WASHINGTON: The National Security Agency contractor who leaked top-secret details of US surveillance programmes remained out of sight yesterday as the Obama administration launched an internal review of the potential damage to national security by the disclosures.
A senior US intelligence official said the review will be separate from a criminal investigation by the Justice Department into Edward Snowden’s disclosures of the NSA’s broad monitoring of phone call and Internet data from big companies such as Google and Facebook.
Packs of reporters staked out hotels in Hong Kong in hopes of finding Snowden, who had worked at an NSA facility as an employee of contractor Booz Allen Hamilton. He went public in a video released on Sunday by Britain’s Guardian newspaper but then dropped from sight and has yet to resurface. Snowden’s disclosures launched a sharp debate about the tradeoffs between privacy rights and national security in the United States in the aftermath of the September 11, 2001 attacks, and whether the resulting measures have been given sufficient scrutiny and oversight.
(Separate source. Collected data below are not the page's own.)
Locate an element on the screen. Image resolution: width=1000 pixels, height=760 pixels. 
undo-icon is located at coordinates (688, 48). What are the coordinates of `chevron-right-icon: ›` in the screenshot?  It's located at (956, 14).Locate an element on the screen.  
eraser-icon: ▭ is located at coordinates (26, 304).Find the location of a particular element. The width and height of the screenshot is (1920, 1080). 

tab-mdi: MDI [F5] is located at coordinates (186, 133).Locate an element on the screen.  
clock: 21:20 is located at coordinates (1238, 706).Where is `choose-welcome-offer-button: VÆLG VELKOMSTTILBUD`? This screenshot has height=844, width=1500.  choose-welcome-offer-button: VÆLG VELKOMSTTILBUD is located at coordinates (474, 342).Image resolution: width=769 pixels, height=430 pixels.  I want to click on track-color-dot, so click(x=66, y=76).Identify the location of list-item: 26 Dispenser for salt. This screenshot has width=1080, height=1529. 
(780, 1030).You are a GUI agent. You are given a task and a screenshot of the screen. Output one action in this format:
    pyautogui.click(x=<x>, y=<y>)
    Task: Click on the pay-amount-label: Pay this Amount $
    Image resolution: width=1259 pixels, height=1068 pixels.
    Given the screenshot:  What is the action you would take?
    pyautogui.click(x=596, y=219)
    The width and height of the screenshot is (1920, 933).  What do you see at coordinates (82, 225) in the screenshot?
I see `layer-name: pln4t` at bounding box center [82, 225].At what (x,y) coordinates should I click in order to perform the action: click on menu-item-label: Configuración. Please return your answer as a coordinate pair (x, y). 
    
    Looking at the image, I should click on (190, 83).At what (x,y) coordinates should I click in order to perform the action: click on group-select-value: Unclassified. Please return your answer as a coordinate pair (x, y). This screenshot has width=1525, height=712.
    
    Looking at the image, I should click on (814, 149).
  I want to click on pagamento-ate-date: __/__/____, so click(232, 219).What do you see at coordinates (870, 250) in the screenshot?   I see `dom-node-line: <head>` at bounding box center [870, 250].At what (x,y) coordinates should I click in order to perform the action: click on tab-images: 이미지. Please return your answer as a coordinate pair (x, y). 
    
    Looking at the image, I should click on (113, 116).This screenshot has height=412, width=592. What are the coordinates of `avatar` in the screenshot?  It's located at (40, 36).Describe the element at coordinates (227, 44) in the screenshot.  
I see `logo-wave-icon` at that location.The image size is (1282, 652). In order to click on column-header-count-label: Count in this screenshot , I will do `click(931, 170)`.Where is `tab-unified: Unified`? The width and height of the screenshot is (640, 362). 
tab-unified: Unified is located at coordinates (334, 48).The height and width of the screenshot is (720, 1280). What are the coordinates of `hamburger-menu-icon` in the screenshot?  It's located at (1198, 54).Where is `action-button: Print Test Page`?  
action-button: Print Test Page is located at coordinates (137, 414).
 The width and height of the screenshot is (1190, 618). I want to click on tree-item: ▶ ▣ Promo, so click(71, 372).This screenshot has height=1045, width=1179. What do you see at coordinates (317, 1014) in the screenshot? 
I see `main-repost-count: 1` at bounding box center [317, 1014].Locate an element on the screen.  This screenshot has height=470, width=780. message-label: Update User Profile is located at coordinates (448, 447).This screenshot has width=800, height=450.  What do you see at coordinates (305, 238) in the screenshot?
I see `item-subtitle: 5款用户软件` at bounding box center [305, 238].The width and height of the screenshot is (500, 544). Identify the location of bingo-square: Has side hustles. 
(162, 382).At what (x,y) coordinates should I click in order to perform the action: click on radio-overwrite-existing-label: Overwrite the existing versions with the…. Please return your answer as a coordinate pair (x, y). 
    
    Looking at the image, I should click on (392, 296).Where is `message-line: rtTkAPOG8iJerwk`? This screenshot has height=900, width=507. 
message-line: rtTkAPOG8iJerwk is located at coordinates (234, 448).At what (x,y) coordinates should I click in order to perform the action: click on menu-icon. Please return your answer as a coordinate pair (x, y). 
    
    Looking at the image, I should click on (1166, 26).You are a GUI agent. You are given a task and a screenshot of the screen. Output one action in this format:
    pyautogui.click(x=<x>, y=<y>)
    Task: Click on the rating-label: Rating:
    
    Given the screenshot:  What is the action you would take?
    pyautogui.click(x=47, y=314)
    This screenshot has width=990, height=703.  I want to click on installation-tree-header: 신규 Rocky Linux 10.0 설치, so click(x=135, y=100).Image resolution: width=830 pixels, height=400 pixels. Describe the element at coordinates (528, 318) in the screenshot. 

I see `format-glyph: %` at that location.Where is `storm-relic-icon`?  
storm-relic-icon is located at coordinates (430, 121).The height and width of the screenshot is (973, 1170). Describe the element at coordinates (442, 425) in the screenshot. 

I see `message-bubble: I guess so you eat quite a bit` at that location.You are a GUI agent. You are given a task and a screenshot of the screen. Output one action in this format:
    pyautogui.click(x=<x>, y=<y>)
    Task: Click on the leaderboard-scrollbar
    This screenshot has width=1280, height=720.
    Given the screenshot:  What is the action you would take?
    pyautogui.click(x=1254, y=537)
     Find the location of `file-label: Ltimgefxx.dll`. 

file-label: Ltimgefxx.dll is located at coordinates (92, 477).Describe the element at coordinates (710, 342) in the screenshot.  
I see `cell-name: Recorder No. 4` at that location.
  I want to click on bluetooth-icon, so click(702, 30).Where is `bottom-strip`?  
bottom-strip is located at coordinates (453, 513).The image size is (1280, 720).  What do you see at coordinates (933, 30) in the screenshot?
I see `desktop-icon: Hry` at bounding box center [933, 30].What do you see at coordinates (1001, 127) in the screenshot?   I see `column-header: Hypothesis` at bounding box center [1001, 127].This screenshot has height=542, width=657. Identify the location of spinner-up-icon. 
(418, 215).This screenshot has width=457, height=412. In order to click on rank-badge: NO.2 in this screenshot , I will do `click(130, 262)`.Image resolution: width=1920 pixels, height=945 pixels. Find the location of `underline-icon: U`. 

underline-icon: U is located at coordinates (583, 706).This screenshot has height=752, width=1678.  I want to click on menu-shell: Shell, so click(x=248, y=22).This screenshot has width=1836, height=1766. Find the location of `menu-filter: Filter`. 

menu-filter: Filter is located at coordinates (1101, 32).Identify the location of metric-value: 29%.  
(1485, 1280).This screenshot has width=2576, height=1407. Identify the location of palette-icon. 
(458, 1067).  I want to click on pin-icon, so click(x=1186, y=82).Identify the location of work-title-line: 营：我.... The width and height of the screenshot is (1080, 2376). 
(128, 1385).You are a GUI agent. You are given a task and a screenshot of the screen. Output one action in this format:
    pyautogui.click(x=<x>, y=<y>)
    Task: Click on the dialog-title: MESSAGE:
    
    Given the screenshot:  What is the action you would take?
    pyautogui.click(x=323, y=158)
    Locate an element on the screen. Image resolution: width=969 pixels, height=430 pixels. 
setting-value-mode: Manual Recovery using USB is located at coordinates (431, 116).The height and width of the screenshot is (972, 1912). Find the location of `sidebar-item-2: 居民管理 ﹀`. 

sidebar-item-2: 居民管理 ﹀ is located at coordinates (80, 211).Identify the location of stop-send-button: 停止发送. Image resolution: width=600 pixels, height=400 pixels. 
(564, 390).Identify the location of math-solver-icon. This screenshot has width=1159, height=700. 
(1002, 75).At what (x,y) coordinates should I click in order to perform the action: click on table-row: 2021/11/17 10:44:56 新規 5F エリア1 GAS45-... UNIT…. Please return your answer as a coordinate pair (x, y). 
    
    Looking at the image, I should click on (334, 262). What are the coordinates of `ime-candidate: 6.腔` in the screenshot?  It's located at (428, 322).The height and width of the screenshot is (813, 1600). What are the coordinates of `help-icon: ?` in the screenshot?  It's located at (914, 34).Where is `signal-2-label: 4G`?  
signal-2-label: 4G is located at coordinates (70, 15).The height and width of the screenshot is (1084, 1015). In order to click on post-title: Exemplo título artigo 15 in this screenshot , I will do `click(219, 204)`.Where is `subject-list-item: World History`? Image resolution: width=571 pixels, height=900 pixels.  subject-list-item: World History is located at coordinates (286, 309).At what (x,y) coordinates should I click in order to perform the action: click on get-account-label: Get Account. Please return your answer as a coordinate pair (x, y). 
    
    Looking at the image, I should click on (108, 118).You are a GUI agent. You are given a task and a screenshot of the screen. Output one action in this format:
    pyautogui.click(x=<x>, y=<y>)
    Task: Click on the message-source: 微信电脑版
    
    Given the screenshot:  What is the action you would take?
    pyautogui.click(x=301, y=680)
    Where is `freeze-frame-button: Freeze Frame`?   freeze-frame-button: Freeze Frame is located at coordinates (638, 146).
Members of Congress will be briefed by intelligence and security officials on the programmes this week, including a session with the House of Representatives. Lawmakers promised public debate and legislative efforts to tighten the laws on US government surveillance.
“We’ll have a lot of hearings on this,” said Senator Barbara Mikulski, a Maryland Democrat. She said there were questions about how Snowden, a high-school dropout, gained a top-secret clearance and access to high-level government secrets.